Another factor is weight. Steel cars are heavy. Plastics make them lighter but we don't want to be making more plastic. Aluminium is light also but needs inordinate amounts of energy to produce it.

I understand petroleum is still the most energy dense readily available fuel.

Cheers

Ian

 

[dmp]

The other factor that is important for EV is the energy density of the energy cell (fuel cell or battery). I have no idea how fuel cells compare with current battery technology.
Another factor is weight. Steel cars are heavy. Plastics make them lighter but we don't want to be making more plastic. Aluminium is light also but needs inordinate amounts of energy to produce it.
I understand petroleum is still the most energy dense readily available fuel.
Cheers
Ian

The Nissan Leaf has a 24 kwh battery that weighs about 170 kg (I think). The Chevy bolt has a 60 kwh that weighs 440 kg (I think).
By comparison 10 gallons of gasoline at a heating value of 45,000 kJ/kg and density of 703 kg/m^3, weighs 27 kg and has 332 kwh of chemical energy. Assume a 30% conversion efficiency and you have 100 kwh of available energy.

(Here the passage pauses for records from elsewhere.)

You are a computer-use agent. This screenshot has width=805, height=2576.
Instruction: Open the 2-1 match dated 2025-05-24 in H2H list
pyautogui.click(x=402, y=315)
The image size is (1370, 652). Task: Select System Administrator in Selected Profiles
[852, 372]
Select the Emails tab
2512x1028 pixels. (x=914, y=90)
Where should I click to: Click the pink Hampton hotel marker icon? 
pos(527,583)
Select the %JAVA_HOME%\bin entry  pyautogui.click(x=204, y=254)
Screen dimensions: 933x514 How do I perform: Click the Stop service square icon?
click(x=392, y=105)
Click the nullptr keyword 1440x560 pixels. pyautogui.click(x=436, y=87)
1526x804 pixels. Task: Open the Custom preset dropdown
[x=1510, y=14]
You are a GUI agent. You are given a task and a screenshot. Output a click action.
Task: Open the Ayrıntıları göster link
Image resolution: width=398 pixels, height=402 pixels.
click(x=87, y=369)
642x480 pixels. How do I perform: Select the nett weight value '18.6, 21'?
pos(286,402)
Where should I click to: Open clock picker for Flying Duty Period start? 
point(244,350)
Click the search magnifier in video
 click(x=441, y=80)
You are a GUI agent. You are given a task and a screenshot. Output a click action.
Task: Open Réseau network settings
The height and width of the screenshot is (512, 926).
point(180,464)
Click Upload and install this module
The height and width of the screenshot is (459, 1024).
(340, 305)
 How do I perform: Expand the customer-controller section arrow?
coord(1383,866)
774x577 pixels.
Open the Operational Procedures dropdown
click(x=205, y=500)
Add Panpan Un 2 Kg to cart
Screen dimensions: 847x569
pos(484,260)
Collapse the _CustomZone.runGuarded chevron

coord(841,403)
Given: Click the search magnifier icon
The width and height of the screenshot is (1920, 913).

So gasoline has 100kwh/27 kg and the battery has 24kwh/170kg. The kwh/kg available energy is about 27 times higher for gasoline versus batteries.

But gasoline is  not the most energy dense fuel in comparison to Uranium or other nuclear materials

 

[dmp]

Energy density cartoon...

 

[bluebird]

Lol!

 

[boji]

"A fuel cell vehicle uses hydrogen as fuel so the reaction is H2+O2 -> H2O"
They don't have an carbon as an emission, just water.

Brain hiccup. You're right.  And I knew this from years ago, but JR had me wondering where the offset is coming from...
For hydrogen to presently supplant petro demand we would need to mostly make it out of fossil fuels. That and it has low levels of efficiency during combustion relative to petrol.  Also hydrogen-powered cars do appear to emit more than just water, (nitrogen dioxide). How or how much I can't say.